## [Assignment]
Scan the material for the word "with" and return every matching line.

+++ Listed records

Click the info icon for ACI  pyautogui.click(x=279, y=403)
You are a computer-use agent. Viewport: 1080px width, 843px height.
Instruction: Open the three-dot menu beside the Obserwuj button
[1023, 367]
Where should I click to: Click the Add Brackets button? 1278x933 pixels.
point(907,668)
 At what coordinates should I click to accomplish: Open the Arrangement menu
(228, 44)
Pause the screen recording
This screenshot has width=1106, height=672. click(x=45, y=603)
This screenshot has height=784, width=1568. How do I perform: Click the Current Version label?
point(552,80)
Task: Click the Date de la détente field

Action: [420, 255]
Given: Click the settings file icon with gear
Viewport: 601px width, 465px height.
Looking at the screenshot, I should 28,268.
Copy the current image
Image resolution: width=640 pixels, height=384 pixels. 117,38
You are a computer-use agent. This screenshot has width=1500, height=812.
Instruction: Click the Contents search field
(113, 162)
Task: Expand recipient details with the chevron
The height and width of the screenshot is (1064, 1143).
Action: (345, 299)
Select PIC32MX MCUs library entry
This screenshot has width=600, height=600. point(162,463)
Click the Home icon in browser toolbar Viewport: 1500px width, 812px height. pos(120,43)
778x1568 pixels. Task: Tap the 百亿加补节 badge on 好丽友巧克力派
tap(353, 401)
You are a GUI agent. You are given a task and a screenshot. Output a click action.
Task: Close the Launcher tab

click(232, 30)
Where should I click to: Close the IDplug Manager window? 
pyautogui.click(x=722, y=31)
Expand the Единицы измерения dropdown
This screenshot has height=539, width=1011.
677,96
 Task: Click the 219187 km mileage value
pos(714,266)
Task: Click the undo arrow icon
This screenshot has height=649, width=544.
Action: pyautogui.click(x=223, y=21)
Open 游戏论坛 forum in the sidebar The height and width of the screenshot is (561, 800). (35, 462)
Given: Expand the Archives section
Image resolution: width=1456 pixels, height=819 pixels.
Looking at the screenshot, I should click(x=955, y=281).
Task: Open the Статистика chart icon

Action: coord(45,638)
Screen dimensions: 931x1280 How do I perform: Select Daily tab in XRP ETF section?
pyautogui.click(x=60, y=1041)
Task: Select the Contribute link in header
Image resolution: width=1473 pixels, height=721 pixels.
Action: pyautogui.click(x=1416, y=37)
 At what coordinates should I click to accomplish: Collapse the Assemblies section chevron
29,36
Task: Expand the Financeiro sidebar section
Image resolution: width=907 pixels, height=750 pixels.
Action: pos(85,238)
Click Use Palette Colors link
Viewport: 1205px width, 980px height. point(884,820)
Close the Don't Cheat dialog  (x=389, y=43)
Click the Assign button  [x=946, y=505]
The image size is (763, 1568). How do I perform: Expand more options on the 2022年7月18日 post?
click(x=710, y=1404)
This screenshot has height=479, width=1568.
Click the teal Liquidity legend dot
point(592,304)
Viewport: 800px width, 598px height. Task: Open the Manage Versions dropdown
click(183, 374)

++++++

## [Answer space]
Given: Click the settings file icon with gear
Task: Expand recipient details with the chevron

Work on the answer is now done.